Reflecting on her years at CLU, she says the University’s liberal arts focus was beneficial for her as a science student.
“I think it gave me a more well-rounded education,” she concludes.
Combating disease through vaccine research
Chris Elkins has spent the last dozen years working on a vaccine that might help reduce the spread of HIV. As a microbiologist at the University of North Carolina at Chapel Hill’s medical school, he has been trying to find a way to prevent chancroid, a sexually transmitted disease that makes HIV transmission more likely.
“Perhaps millions of new cases could be avoided,” the 60-year-old Elkins asserts. Chancroid is rare in the United States, but not in parts of the Third World, where sex workers play a major role in spreading it. Chancroid causes genital ulcers.
“When you get a genital ulcer…it makes you much more susceptible to getting HIV or transmitting HIV,” Elkins explains. “That’s why we’re working on a vaccine for it.”
Elkins and his colleagues have developed a promising vaccine candidate that has worked in trials on pigs, which have skin similar to that of humans. The vaccine appears to produce antibodies that prevent hemoglobin from binding with receptors in the bacteria.
“We didn’t believe it. Nobody believed it. We did it again, and it worked,” Elkins says. “We think the bugs just starve to death.”
If a vaccine is developed, Elkins points out, sex workers could be targeted for vaccination. He believes that strategy would greatly reduce the number of chancroid cases across a community.
“The reservoir of the bug is commercial sex workers,” he states. “In many parts of the world, seeing a sex worker is not taboo like it is in the United States.”
The research could also contribute to other vaccines, as other bacteria have similar processes for acquiring hemoglobin.
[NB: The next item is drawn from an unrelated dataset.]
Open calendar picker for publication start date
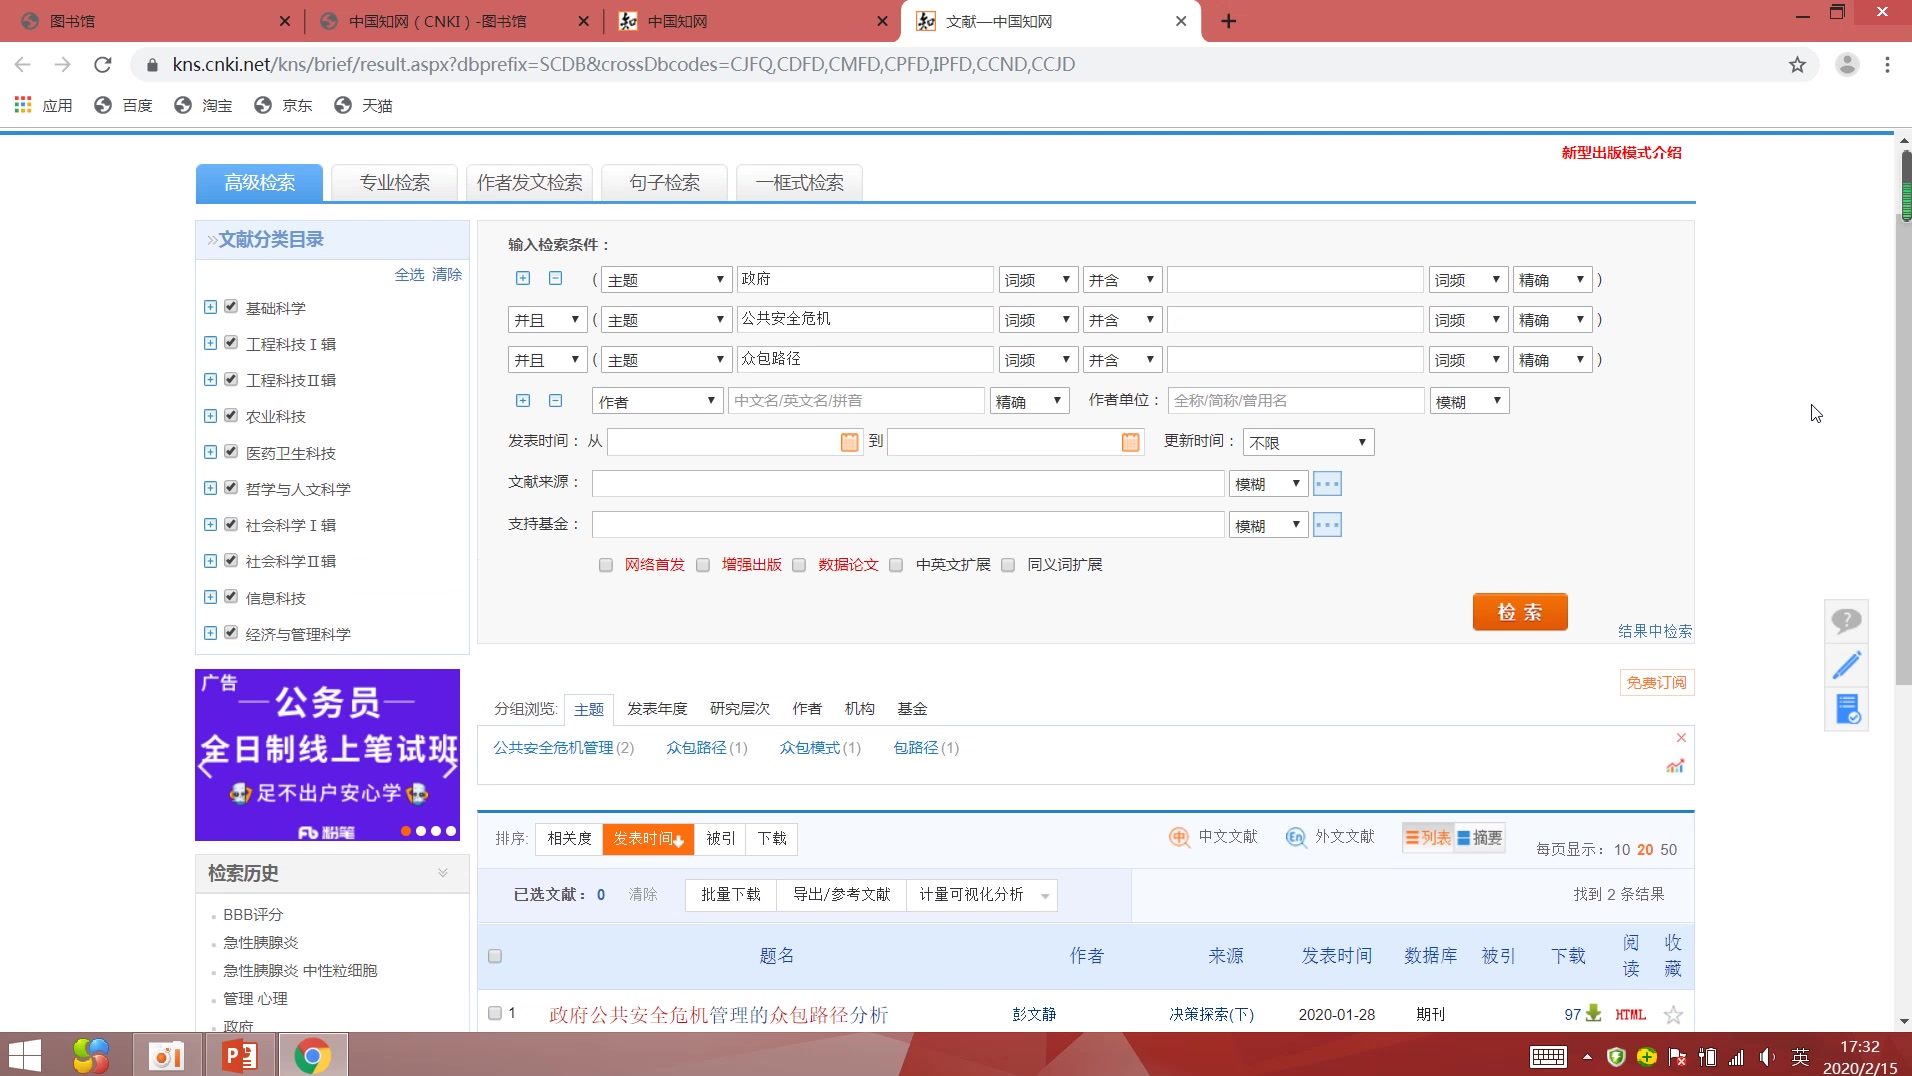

As bacteria become more resistant to treatment, vaccines could provide a different strategy for combating them.
“We’re running out of antibiotics for a lot of diseases,” Elkins says. “If a vaccine might work for a lot of diseases, it might be the way to go.”
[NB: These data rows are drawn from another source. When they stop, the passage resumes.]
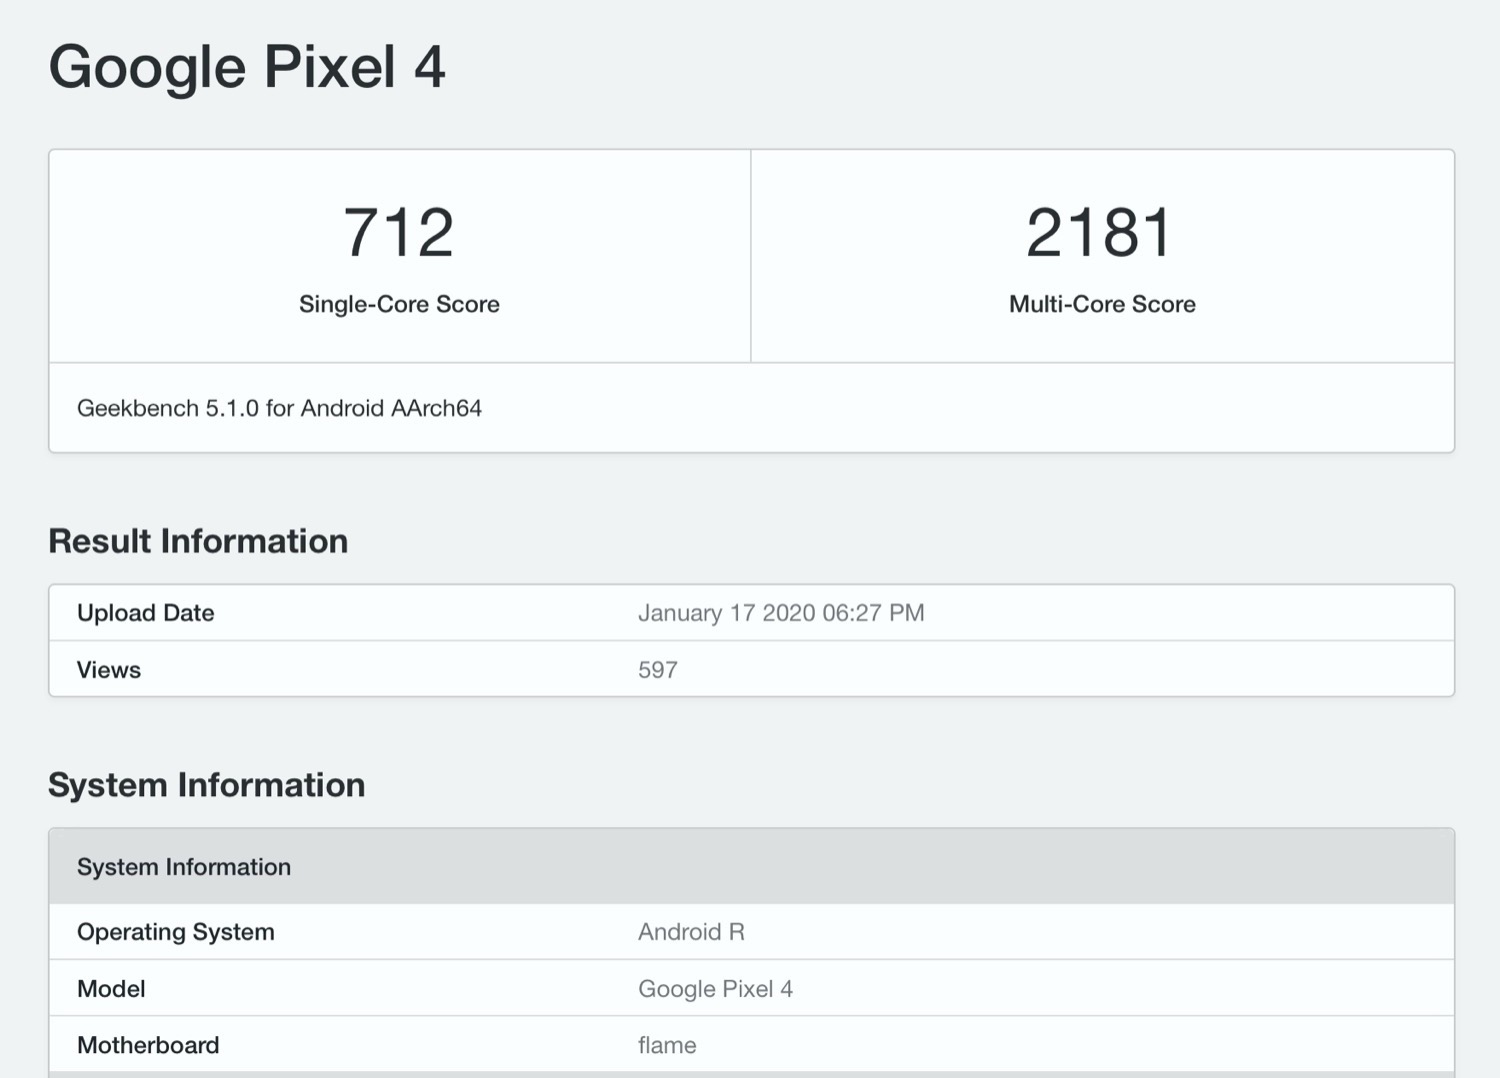Click the gray System Information table header
Image resolution: width=1500 pixels, height=1078 pixels.
(184, 867)
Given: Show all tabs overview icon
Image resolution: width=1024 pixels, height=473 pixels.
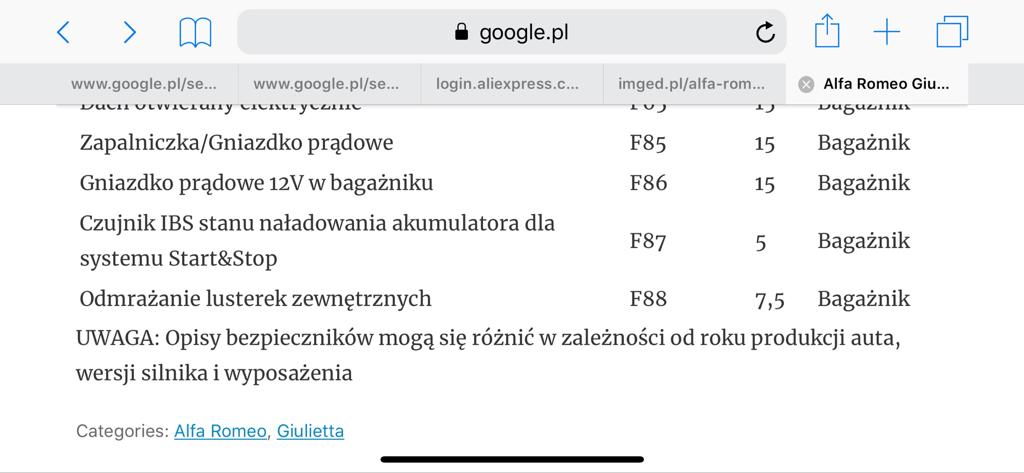Looking at the screenshot, I should point(952,32).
When Elkins came to CLU more than 40 years ago, he had no idea he’d end up in microbiology. He declared a physical education major and was most interested in playing football and basketball. Then, he took an anatomy and physiology class.
“I changed my major after that course,” he recalls.
Elkins went on to get his master’s in medical technology from the University of Vermont in 1978 and his Ph.D. in microbiology from Hahnemann University Hospital in 1988. He has worked at UNC for 20 years, where he is an associate professor in the medical school.
“It’s such interesting work,” Elkins asserts. “I remember when I came here as a post-doc, I was telling the guy, ‘You wouldn’t have to pay me, the work is so interesting.’ It can be rewarding.
Carolyn Quinn is a Ventura-based journalist who has written for the Ventura County Star and the Charlotte Sun newspaper in Charlotte County, Fla.